Cheating in eSports or traditional sports is not uncommon to find in the world of sports competition. Wikipedia defines cheating in sports as the intentional breaking of rules in order to get an unfair advantage over the other teams or players.
Structured and strict rules govern sports on permitted and banned activities at an event or away from the event.
A survey reported by Statista found that ‘in October 2020, around 46% of eSports experts believed that a lack of adequate detection systems and monitoring tools for fraud and cheating posed the greatest threat to the growth of the eSports betting market.’
What is Esports?
Electronic sports, also known as eSports, refer to organized video game matches played by amateurs and professional players to earn status and cash prizes.
Esports have set structures and rules with a defined number of players. Similar to traditional sports, eSports players spend their time improving their skills to win these matches.
Over the years, eSports popularity increased to become a multi-billion industry. In fact, according to Statista, by 2019, the number of eSports viewers grew to 397.8 million viewers.
What Are Traditional Sports?
Traditional sports refer to competitive physical events structured with strict rules and a set number of athletes. Examples of traditional sports include basketball, football, soccer, and hockey, to mention a few.
Cheating Strategies in Sports
In Traditional Sports
Competing Athletes and Equipment
In traditional sports, competitors seeking an advantage over their opponents use all kinds of hidden competition tactics. From using enhancing drugs (doping) to altering equipment to deliberate harassment or bodily injury of opposing team members.
The strict rules allow for opportunities to disqualify a player from competition when caught cheating. In traditional sports, cheating is not only found among athletes.
Training Coaches
Another form of a cheating strategy is when training coaches receive kickbacks and bribes in recruiting players, coaches involved with spying on opponent teams’ playing defense tactics and strategies.
In eSports
In eSports, attitudes towards cheating vary from game to game, as rules depend on the terms and conditions of the game.
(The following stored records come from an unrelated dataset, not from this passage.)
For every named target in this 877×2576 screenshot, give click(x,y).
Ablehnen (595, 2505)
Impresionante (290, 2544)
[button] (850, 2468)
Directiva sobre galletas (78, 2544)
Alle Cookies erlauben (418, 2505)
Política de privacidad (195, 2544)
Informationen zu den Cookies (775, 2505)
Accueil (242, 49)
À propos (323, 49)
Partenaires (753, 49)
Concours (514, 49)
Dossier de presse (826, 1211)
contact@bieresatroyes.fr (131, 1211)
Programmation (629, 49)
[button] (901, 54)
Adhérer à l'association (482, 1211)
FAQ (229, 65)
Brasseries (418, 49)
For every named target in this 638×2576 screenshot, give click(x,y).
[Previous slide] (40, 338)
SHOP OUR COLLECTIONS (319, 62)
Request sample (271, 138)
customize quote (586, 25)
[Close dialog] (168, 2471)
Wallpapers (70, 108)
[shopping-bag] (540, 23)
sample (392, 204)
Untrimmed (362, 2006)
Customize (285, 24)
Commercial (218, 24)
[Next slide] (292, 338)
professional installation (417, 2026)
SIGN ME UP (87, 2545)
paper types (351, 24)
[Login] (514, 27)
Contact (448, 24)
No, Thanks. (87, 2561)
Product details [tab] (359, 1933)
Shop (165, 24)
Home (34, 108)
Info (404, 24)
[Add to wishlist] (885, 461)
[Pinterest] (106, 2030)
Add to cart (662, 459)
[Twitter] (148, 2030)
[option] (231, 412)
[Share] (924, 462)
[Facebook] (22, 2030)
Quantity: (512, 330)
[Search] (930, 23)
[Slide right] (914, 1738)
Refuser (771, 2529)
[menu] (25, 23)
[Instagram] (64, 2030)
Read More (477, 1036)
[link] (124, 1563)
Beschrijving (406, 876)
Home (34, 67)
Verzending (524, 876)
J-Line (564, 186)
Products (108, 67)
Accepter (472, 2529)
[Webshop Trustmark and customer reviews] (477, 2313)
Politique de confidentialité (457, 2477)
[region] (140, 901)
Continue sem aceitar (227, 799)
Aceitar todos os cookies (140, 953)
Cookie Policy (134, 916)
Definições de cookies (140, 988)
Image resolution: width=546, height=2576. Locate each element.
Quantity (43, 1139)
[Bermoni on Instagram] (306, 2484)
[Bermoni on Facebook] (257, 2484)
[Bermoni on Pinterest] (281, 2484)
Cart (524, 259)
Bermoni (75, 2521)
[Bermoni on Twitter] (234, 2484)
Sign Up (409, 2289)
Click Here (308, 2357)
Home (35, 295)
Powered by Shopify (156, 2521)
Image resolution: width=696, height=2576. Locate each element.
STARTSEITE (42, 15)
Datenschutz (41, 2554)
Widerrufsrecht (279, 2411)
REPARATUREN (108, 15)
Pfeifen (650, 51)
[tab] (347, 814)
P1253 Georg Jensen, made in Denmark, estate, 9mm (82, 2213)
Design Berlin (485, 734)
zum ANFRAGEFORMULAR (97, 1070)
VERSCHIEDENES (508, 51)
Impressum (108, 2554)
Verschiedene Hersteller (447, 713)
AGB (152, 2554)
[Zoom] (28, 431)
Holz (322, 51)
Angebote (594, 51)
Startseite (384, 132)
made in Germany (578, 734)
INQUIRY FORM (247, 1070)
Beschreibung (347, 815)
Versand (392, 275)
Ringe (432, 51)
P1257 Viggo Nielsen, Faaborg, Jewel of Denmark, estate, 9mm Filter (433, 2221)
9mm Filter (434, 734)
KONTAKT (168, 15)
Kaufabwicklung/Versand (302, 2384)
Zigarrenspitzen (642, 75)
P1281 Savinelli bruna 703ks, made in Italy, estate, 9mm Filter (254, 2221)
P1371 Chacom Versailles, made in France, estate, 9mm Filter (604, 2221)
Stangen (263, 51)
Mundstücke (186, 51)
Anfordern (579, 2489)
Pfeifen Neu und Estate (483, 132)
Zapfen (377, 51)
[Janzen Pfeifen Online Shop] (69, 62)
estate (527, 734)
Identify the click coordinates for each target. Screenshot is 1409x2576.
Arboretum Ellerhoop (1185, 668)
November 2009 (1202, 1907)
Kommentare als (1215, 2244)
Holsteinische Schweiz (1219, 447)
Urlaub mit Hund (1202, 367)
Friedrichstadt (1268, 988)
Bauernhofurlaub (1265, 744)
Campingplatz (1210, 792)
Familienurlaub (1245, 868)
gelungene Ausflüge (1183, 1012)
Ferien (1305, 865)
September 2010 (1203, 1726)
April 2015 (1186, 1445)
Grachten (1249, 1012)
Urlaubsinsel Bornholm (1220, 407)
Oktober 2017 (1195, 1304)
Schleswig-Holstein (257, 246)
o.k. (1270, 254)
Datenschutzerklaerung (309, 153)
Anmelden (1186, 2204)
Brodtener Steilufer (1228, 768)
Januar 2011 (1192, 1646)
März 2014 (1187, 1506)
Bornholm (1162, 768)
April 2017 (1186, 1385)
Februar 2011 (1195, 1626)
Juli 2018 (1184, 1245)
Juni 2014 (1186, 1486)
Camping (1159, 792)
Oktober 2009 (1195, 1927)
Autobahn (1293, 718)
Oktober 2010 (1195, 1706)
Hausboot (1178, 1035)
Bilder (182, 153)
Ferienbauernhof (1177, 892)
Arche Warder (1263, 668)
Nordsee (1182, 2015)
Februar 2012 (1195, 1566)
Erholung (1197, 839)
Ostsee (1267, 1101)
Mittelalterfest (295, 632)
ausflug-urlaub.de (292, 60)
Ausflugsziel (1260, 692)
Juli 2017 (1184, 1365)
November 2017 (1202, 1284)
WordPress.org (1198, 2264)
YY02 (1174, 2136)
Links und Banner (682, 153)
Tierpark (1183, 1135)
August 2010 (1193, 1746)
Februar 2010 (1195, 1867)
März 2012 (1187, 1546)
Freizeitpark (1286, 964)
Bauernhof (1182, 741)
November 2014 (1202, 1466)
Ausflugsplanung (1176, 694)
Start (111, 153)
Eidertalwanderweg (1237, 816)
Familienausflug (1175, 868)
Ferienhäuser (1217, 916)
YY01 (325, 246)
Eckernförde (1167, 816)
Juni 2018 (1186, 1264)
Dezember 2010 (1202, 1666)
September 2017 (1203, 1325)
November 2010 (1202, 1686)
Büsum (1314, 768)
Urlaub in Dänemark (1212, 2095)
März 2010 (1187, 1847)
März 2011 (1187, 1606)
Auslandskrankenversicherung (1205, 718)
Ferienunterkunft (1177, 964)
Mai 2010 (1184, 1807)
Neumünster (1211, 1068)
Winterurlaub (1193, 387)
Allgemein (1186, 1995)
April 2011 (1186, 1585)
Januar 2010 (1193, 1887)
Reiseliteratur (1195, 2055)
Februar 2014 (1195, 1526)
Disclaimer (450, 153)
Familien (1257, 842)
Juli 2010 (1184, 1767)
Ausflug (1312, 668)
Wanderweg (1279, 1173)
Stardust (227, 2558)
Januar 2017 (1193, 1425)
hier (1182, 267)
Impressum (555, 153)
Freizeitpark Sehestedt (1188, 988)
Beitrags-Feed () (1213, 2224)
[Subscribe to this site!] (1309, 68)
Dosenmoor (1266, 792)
Players playing a video game, not as an eSports game, research and visit Guided Hacking here, sites for coding cheats and tutorials and consider these as legal hacks.
Edoping in eSports
Edoping is the illegal modification of a video game, through the use of software or hardware, to give a competitor a specific unfair advantage over the other player or team. Players may adjust their keyboard and mouse settings or software that performs a series of hacks or cheat codes at a single click.
Hacking methods such as the use of aimbots, scripting, stream sniping, and Distributed Denial of Service (DDOS) cyber-attacks. Aimbots use codes of the game to determine the position and position crosshairs of opponent players on the map.
Aimbots give the competitor an unfair advantage and reduce the level of skills needed to win the game. DDOS cyber-attackers detect the opponent’s IP address and overload it with instructions and therefore slow down the opponent’s game counterattacking speed.
Betting Fraud and Match-fixing in eSports. The vast amounts of money given as cash prices for popular matches influence the increase of match-fixing in eSports. Organized criminals, financial backers, and brokers bribe players to lose a game and thus profit from betting markets.
A popular match-fixing scandal is the October 2015 Korean StarCraft 2 scandal. Police arrested twelve people for fixing matches and betting in StarCraft 2 matches. The law enforcers prosecuted the high-profile player, Le Seung-Hyun, for throwing two matches.
In Summary
The rapid advancement in technology can aid in the detection of various cheating methods in traditional sports. Technology advancement is driving widespread cheating in eSports. The attractive financial gain of eSports winnings drives the rapid growth of hackers.
Similar to traditional sports that have governing regulatory bodies, such as FIFA and IAAF, eSports competitions need to increase the number of global regulatory bodies.
ESports global regulatory bodies can create sanctions and strict rules that govern all players in all countries to discourage, prevent, and ban cheating players from eSports tournaments. For example, regulatory bodies such as the Esports Integrity Commission (ESCIS) investigate and report on eSports cheating allegations.